Fairy Tales Can Come True...

[image] New Yo

by Ron Jones

[image] 

[image]  ACME WHOLESALE COMPANY Helena, Montana Order No 69171 Date 2/10 Invoice
No 1410 Sold to Johnson Mercantile 6199 Rodney St. Helena, Montana Salesman 18
READING SEQUENCE FROM ACME SALES SLIP 1 -- Order No 2 -- Date 3 -- Invoice No 4
-- Sold to 5 -- Salesman

ONCE THERE WAS a country that had made more technical progress than any other
country in the world.

ITS SCIENTISTS, economists, psychologists, engineers and all the like were
generating billions of bits of knowledge each year -- knowledge that could help
the country make the best decisions to keep its people healthy, wealthy, and
wise.

THE PEOPLE, their elected representatives, and the president couldn't keep up
with all this information -- and didn't understand most of it anyhow -- and
important decisions seemed more and more to be wrong.

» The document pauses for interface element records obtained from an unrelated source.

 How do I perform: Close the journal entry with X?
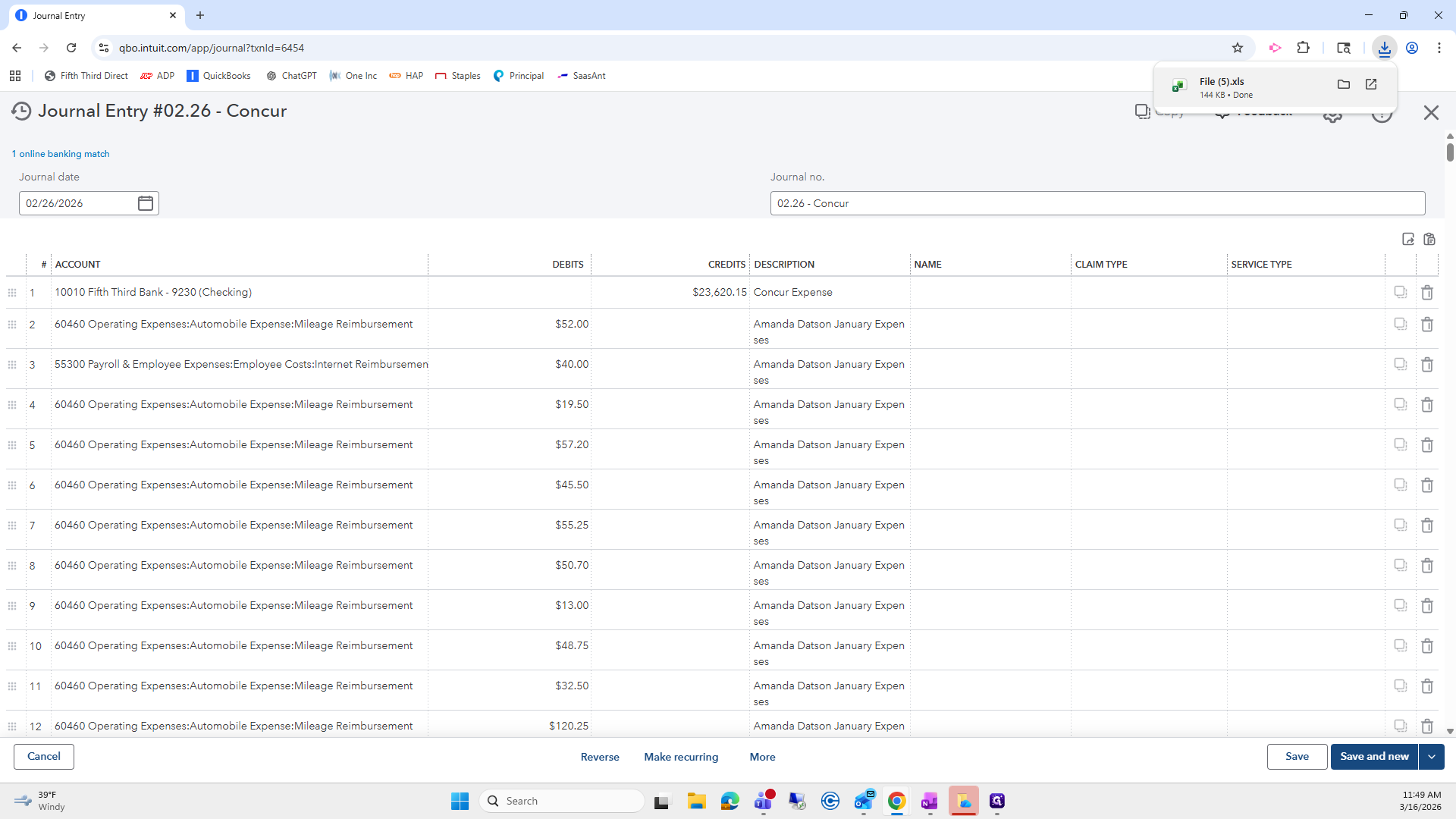[x=1431, y=113]
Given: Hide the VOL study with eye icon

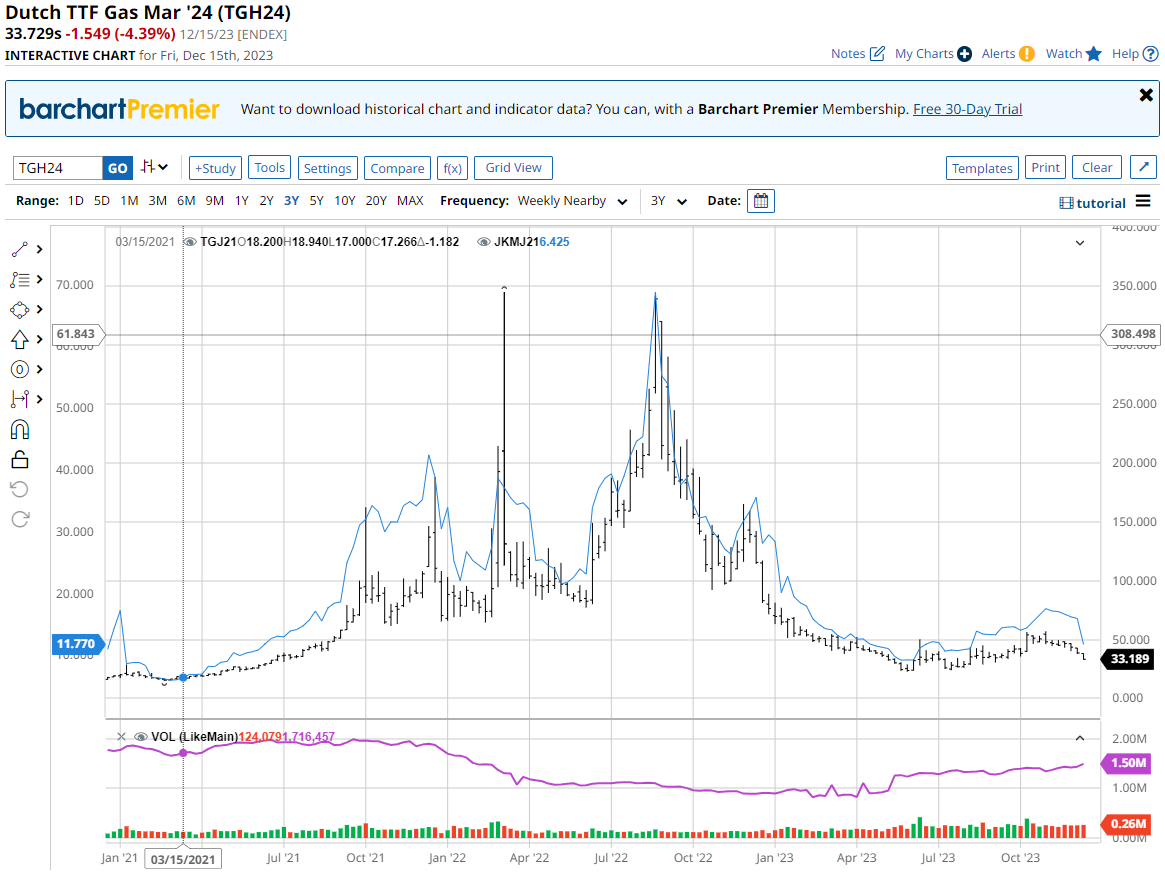Looking at the screenshot, I should pos(141,737).
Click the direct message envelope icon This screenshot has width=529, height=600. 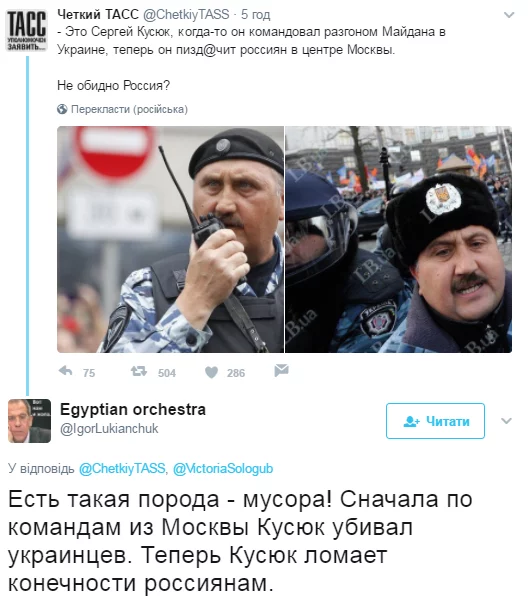[x=281, y=370]
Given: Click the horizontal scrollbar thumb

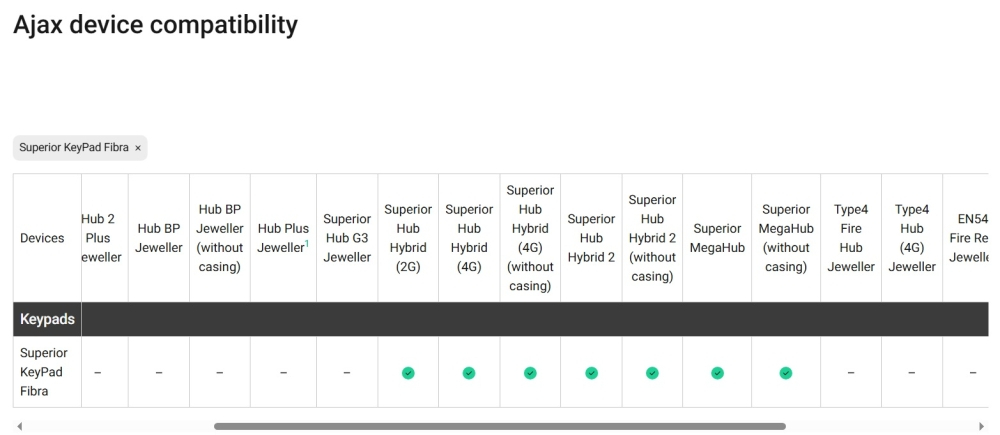Looking at the screenshot, I should (x=499, y=426).
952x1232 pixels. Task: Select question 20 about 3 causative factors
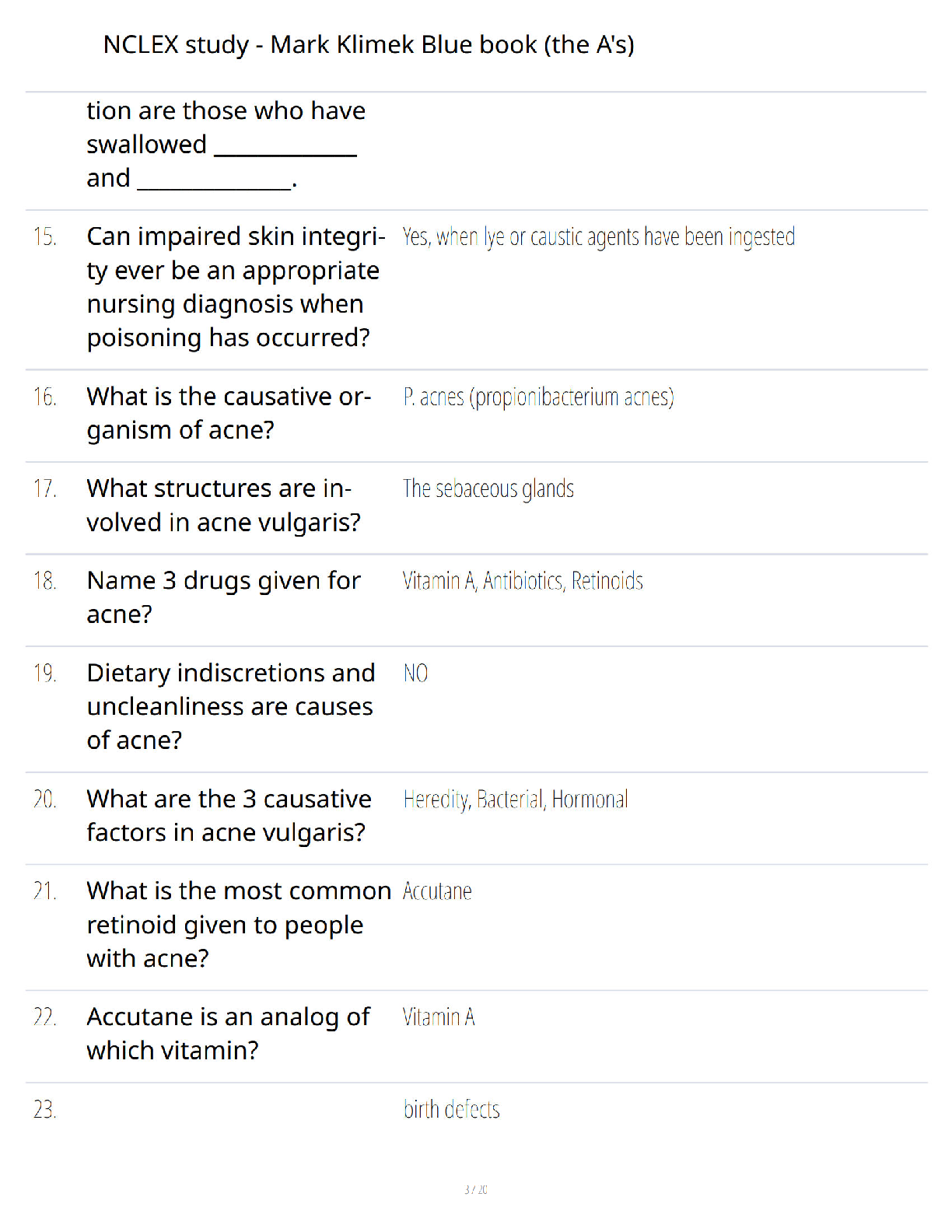coord(229,816)
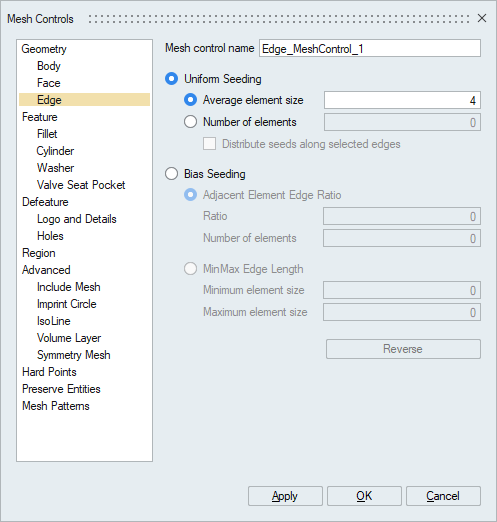Select Symmetry Mesh in the list
Viewport: 497px width, 522px height.
tap(74, 355)
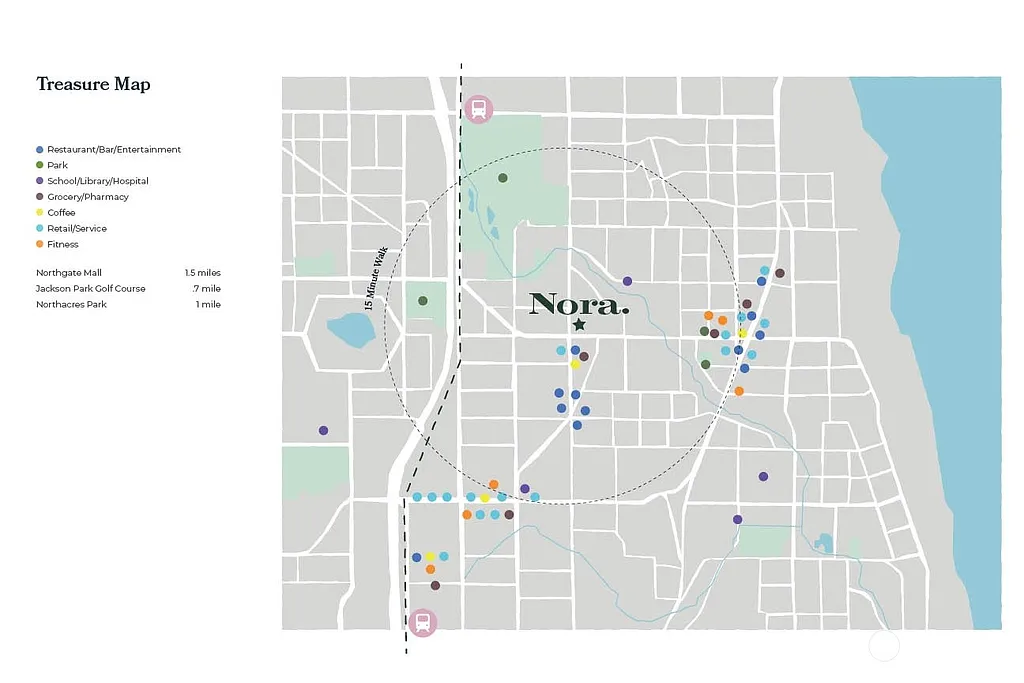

SOME SCIENTISTS came up with an invention -- a computer to store all the old
facts and the new ones as they came along -- and to make it easy to find the
facts and to analyze them.

OTHER SCIENTISTS developed ways of organizing facts to be able to manage
operations involving many, many people and lots of money. But ordinary people
can't talk to computers or use these new systems.

IT TAKES professional scientists to do this job, and so the people, their
elected representatives, and the president were coming to depend more and more
on these scientists to recommend decisions.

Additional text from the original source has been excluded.